Forderung nach Bleiberecht statt Abschiebungen

Der Flüchtlingsrat Niedersachsen beklagt, dass die asylpolitische Diskussion in Deutschland verlogen geführt wird: „Wer Solidarität mit der Ukraine fordert und den aus der Ukraine geflüchteten Menschen Schutz gewähren will, muss auch die Konsequenzen akzeptieren“, so Kai Weber, Geschäftsführer des Flüchtlingsrats Niedersachsen. „Diese Konsequenz bedeutet, dass wir gegenwärtig alle Kräfte bündeln müssen, um für menschenwürdige Aufnahmebedingungen zu sorgen und neue Wohnungen zu bauen.“

Aktuell stellt sich die Lage nach Wahrnehmung des Flüchtlingsrats Niedersachsen in den Kommunen unterschiedlich dar: Während in einigen Kommunen Notlager aufgebaut und Turnhallen akquiriert werden, ist die Lage in anderen Landkreisen noch vergleichsweise entspannt. Zum Problem wird die Unterbringung v.a. dort, wo die Betroffenen wenig Möglichkeiten haben, am gesellschaftlichen Leben teilzunehmen, eine Arbeit zu finden oder selbst eine Wohnung zu suchen (z.B. auf Borkum).
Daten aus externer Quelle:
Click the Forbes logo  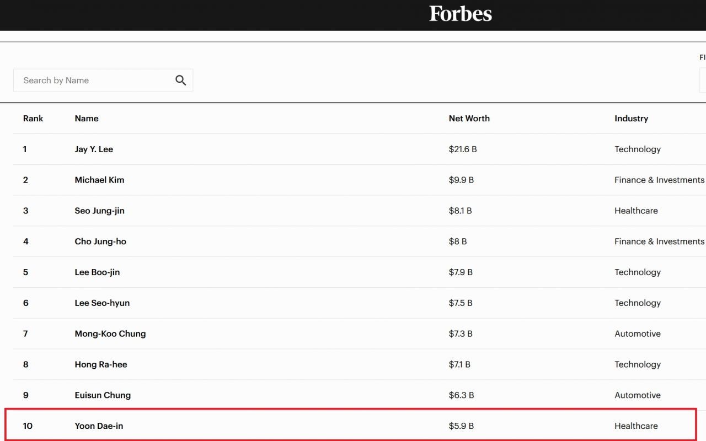click(x=461, y=14)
In einigen Kommunen stehen Wohneinrichtungen für Geflüchtete aus der Ukraine leer, weil Niedersachsen aufgrund der Übererfüllung der Aufnahmequote derzeit neu eintreffende Geflüchtete aus der Ukraine in andere Bundesländer weiterschickt, sofern die Betroffenen nicht selbst eine Wohnung in Niedersachsen finden oder bei Verwandten unterkommen. Diese Situation – leerstehende Aufnahmekapazitäten für Ukrainer:innen, fehlende Aufnahmekapazitäten für Asylsuchende – empfindet der Flüchtlingsrat als skandalös. „Wir halten das für eine Form von strukturellem Rassismus“, so Kai Weber. „Eine Aufnahme von Schutzsuchenden sollte ohne Ansehen der Hautfarbe und Herkunft überall dort erfolgen, wo sie menschenwürdig möglich ist.“

Über eine Million Menschen sind seit Kriegsausbruch aus der Ukraine nach Deutschland geflohen. Fünf von sechs Geflüchteten in Deutschland kommen aus der Ukraine. Aber in der öffentlichen Diskussion wird das verbleibende Sechstel der Asylsuchenden aus anderen Herkunftsländern zum Problem erklärt. Der Flüchtlingsrat Niedersachsen kritisiert das Ausspielen von Geflüchtetengruppen gegeneinander, das schon jetzt zu doppelten Standards geführt hat. Das verfassungsrechtlich geschützte Menschenrecht auf Asyl gilt es zu verteidigen. Die Genfer Flüchtlingskonvention und die Europäische Menschenrechtskonvention gewährleisten den individuellen Anspruch auf Schutz vor Verfolgung und drohenden Menschenrechtsverletzungen. Unter den Asylsuchenden ist die Schutzquote im vergangenen Jahr in Deutschland auf den rekordverdächtigen Wert von 72% gestiegen (bereinigte Schutzquote).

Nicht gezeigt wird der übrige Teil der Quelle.